The resulting guides each include one-page documents that identify a type of damage caused by a natural hazard, the frequency of occurrence, a suggested construction practice or practices to mitigate or help prevent the damage, a mitigation strategy, as well as the cost and benefit of the preventative practice. For the purposes of the guides, resilience was defined as the implementation of above-code practices, which differs by region and frequency of certain weather events in various parts of the country.
As an example, for wind resilience the guides identify fortification of roof deck and underlayment as a “high” damage frequency risk. The guides recommend strengthening roofs during the construction process by installing systems built for high-wind events. Each one-page document shares a dollar-sign equivalent cost estimate, ranging from low cost ($) to high cost ($$$). On the back of the document, specific construction practices are shared for decking, a secondary water barrier and underlayment, and fasteners for underlayment. Peavey says that while builders may not be able to strengthen all identified areas to above-code solutions, the guides help prioritize which areas of the home should be most fortified to produce resilient structures for natural hazards.

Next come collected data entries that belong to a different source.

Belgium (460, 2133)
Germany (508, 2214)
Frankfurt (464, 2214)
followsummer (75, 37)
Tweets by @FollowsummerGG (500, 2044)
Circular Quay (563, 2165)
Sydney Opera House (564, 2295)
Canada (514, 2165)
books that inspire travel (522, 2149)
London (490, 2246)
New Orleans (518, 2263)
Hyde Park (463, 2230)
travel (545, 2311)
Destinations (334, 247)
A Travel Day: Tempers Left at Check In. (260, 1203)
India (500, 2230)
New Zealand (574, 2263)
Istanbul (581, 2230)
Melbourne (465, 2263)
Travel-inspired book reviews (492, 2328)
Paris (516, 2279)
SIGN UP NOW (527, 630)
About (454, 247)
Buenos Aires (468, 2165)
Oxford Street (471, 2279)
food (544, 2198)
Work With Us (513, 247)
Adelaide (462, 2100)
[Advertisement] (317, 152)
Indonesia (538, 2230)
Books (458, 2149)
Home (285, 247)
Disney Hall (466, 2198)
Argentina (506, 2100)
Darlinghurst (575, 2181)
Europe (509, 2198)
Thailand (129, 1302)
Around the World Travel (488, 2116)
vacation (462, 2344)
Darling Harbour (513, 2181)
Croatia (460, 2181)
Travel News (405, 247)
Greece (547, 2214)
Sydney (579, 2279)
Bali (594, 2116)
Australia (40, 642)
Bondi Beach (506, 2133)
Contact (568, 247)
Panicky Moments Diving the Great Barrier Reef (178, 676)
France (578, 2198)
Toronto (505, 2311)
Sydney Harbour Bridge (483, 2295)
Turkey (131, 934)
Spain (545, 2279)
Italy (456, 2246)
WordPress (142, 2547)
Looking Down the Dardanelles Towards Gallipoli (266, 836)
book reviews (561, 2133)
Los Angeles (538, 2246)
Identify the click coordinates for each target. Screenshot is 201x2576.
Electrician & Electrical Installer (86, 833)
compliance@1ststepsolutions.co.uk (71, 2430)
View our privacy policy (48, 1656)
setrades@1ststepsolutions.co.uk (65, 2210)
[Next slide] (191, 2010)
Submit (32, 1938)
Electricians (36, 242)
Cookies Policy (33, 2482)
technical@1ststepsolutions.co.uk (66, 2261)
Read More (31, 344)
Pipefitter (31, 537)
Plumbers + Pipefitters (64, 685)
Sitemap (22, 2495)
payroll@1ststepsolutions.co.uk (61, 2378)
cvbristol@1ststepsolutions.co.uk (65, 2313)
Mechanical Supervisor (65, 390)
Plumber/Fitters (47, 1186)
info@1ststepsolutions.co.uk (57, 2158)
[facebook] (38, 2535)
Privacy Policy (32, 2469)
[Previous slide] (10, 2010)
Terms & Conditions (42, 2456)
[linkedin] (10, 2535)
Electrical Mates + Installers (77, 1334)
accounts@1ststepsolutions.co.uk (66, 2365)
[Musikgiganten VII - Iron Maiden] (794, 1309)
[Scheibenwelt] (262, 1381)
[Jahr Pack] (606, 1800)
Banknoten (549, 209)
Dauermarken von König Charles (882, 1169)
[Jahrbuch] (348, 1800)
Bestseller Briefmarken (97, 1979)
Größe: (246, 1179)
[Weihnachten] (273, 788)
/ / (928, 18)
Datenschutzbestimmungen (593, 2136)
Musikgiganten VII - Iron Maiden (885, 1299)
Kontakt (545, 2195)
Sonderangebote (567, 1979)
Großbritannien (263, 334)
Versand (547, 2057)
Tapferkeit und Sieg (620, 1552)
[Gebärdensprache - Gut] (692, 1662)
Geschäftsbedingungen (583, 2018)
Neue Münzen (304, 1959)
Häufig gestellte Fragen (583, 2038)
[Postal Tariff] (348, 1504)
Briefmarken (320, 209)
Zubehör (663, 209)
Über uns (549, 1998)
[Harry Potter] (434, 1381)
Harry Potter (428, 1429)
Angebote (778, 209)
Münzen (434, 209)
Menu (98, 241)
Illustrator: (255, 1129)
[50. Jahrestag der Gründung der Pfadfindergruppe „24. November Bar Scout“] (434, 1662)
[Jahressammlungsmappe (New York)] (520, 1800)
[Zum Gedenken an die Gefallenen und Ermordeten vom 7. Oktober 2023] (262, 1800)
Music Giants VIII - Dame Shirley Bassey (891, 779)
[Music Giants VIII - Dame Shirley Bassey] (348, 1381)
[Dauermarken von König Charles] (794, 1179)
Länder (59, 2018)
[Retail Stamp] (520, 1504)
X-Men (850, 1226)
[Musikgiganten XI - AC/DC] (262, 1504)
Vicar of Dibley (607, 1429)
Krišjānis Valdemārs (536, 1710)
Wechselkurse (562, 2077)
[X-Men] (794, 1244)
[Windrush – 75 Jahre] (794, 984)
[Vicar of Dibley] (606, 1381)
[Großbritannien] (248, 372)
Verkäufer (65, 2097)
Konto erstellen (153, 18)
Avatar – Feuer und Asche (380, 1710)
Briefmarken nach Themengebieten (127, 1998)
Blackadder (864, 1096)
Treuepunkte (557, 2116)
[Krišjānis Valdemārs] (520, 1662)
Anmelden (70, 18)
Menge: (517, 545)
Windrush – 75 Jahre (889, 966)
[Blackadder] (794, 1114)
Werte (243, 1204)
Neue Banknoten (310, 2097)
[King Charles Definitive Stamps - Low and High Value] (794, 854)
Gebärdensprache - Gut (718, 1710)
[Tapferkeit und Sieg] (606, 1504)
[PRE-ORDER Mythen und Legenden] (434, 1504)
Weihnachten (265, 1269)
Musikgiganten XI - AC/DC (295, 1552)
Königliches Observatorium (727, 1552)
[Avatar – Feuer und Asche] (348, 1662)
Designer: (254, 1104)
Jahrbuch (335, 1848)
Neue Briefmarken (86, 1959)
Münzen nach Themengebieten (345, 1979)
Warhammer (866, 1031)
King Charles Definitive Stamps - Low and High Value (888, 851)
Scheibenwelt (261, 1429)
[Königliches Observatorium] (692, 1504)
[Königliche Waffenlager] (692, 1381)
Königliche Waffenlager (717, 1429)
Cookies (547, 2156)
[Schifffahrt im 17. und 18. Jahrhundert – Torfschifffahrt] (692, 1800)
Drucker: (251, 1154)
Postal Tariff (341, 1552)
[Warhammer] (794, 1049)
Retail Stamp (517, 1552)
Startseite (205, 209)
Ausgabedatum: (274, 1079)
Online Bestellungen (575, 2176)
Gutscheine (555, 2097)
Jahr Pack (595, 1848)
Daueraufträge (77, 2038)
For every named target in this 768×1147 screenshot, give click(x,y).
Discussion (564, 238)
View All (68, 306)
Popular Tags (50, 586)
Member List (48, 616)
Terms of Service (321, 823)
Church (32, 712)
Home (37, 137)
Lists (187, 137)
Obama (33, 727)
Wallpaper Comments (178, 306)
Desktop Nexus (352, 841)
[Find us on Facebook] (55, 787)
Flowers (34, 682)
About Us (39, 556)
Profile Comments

“What we also do [in the guides] is explain whether it’s difficult or not. Some of these things are easy to do, some are complicated,” Peavey says. “The cost does not drive [prioritization], and we also give multiple different ways to approach [an issue]. There is not only one way to achieve resilience.”
In the water resilience guide, the technical advisory group identifies roof underlayments, vents, wall assemblies, mechanical equipment, and freeboard elevation as the most frequently damaged areas of the home and, as a result, the most important areas to fortify. Roof assemblies, foundation components, and ducts or vents are most frequently damaged by fire events; post and beam connections, drywall, garage openings, roof-to-wall connections, and exterior walls are most frequently damaged by natural earth hazards; and siding and roof materials are most frequently damaged by hail events. In response to BUILDER, HUD says the resilience guides are intended to be living documents and will be updated periodically based on post-disaster damage assessment data.
By deemphasizing cost, Peavey says the guides have more utility to builders and developers. While cost is often a pain point when it comes to implementing above-code solutions, the guides help prioritize the most effective and resilient practices against common weather events. By doing this, he says it helps builders prioritize the allocation of limited resources in areas where practices can have the most positive impact. Beyond the prioritization and options to achieve resilience, he says an additional benefit of the guides to builders is their brevity and use of common language.
“You could print this one-pager from the guide [for a practice you have adopted], and now it becomes a marketing and educational piece for potential home buyers. ‘This is one of the resilient aspects I added to my building, this is the practice I have selected, [and] it was above code, etc.,’” notes Peavey. “To us, what makes this so much different from what’s available is that for builders and developers, they can use this document as a marketing tool.”
Peavey says several builders, including two companies that are part of the technical advisory group, have begun to integrate the documents into their operations by showing them to potential buyers.
“This is not the regular programmatic things that have been available. They are flexible enough that you can design a program with [them] or flexible enough that you can identify the two or three things that were [high-frequency occurrences] and address them,” Peavey says, adding that the guides are “written in layperson terms so anyone can understand. We wanted them to be not only accessible, but usable.”